Public transport will not reduce fuel consumption

Moving people from private cars to public transport has no measurable impact of fossil fuel consumption - and may even increase its use, according to Owen McShane, chair of the policy panel of the coalition.

“First, about 30% of our oil use is used to export goods overseas by ship and by air.

Second, a large percentage of our imported oil used on other non-transport uses such as heating and electricity generation. The end result is that less than half of our imported oil is used for internal transport.

“Most New Zealand towns are too small for public transport to be efficient or effective. Lightly loaded buses are less fuel-efficient than modern cars even with only one passenger. Cars are generally at least 25% loaded; day-long their loading averages 40%, whereas bus loadings average only 10% to 15%. Trains are even less fuel-efficient because of the trips at each end and their heavy weight, quite apart from the low average load factors in our irretrievably low-density cities.

“Engine technology already on the road will halve the current population’s fuel consumption within 20 years, and similar improvements could be made with buses, Mr McShane continued.

“But heavy trains will never compete. Cars and buses continue to improve energy efficiency – trains are at a dead end.

“The only opportunity to move people from cars to buses or trains is in the major centres which account for about half the population.

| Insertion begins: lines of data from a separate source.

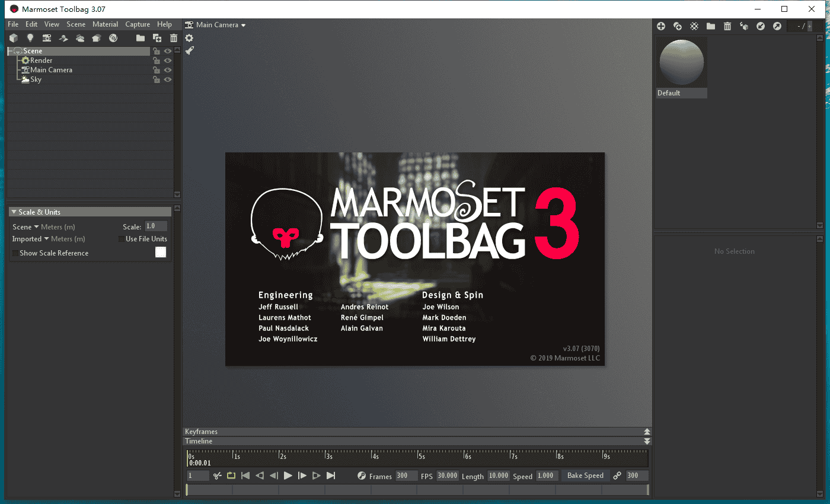Enable the Use File Units checkbox
This screenshot has height=504, width=830.
pyautogui.click(x=122, y=239)
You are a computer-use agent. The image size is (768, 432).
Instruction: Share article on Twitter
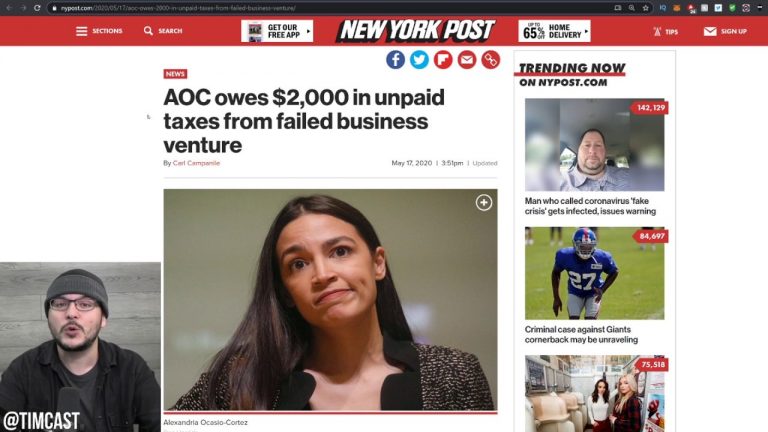click(x=420, y=60)
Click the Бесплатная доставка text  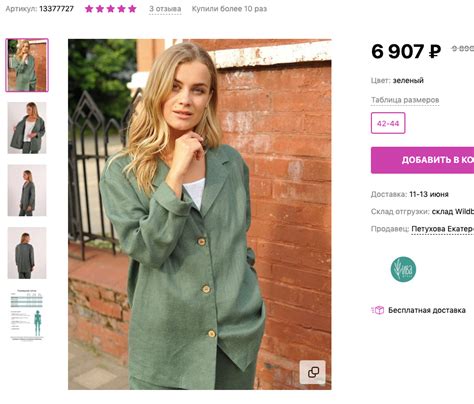(x=427, y=310)
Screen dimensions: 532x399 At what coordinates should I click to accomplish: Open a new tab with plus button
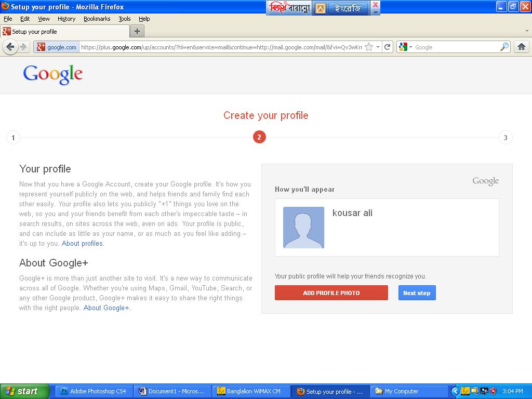pyautogui.click(x=137, y=31)
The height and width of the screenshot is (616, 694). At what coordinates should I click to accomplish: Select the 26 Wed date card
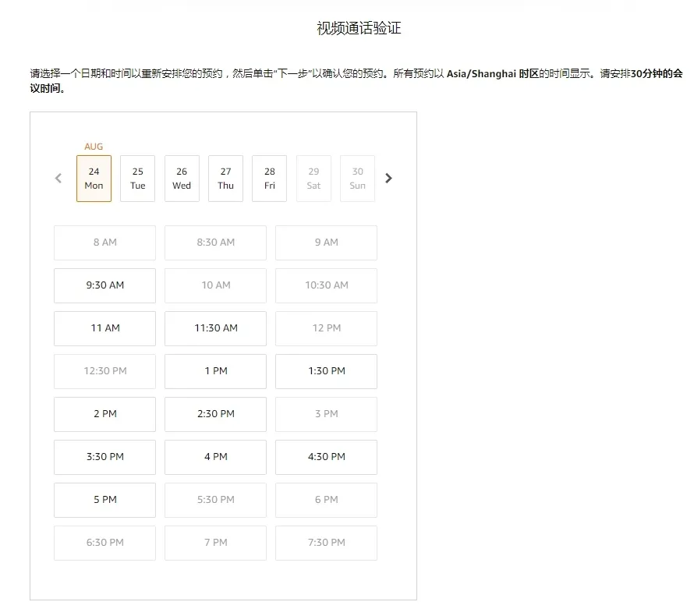click(182, 178)
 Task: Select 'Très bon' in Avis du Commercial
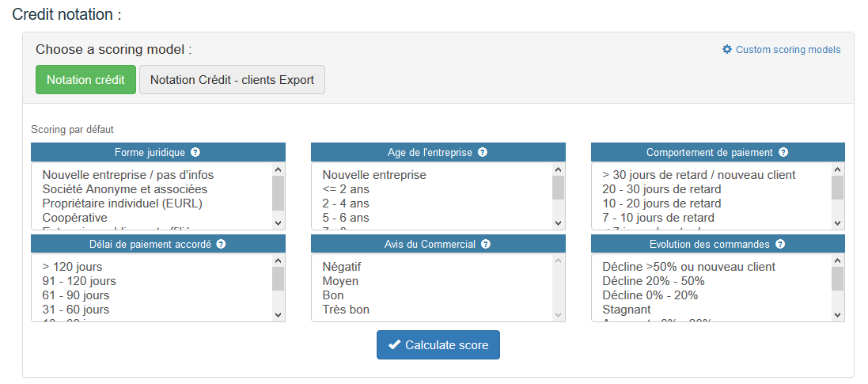click(x=346, y=310)
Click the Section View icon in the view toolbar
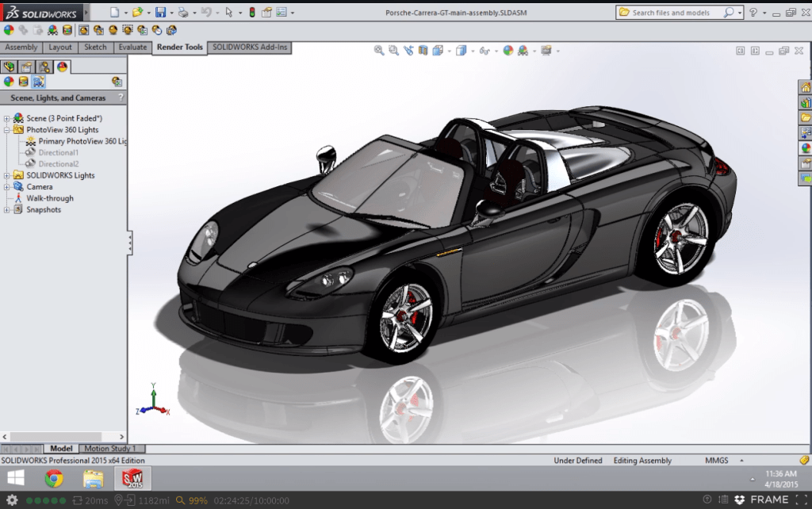The width and height of the screenshot is (812, 509). [423, 51]
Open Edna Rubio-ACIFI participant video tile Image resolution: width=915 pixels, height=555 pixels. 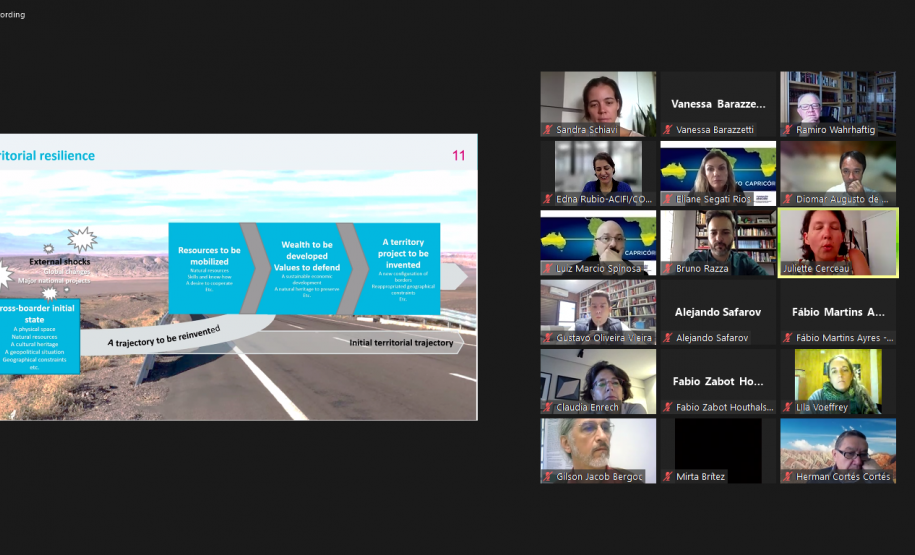pos(598,172)
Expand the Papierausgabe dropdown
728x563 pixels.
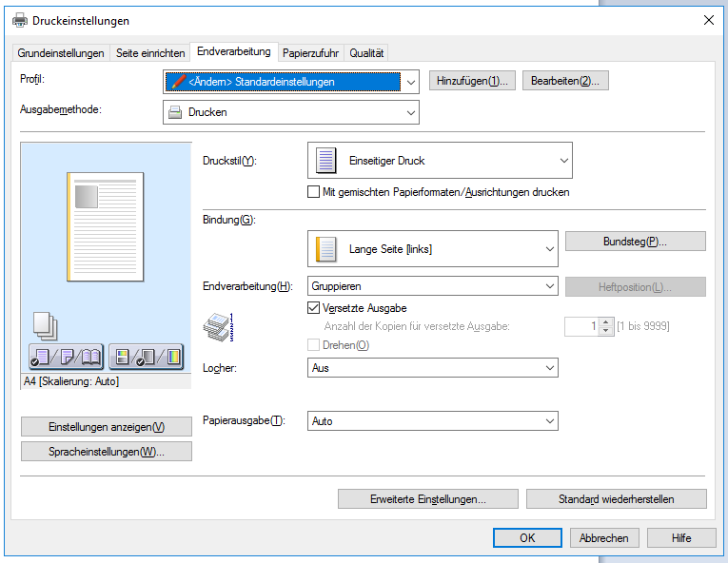click(433, 421)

But only a small percentage of vehicle trips in those centres are commuter trips and an even smaller percentage commute to central city areas. In western motorised New World cities, decentralisation is such that public transport will never again attract more than about 6% of total daily trips.

“Stopping 25% of Auckland’s urban car use would reduce New Zealand’s use of petrol by less than 1%. Transferring all those people to buses would increase consumption by about the same amount. If anything, there would be a small net gain in consumption of imported oil.

Rail transit consumes about four times the energy per person-kilometre delivered as cars. So incorporating rail into a composite bus-rail system would further worsen overall energy consumption, particularly as the buses must be re-routed to force-feed rail transit, resulting in longer combined distances. Our ‘Smart Growth’ town planners argue that ‘densification’ will overcome this inefficiency. They cannot – or will not – see that increasing density will merely increase congestion and exacerbate fuel consumption,” concluded Mr McShane.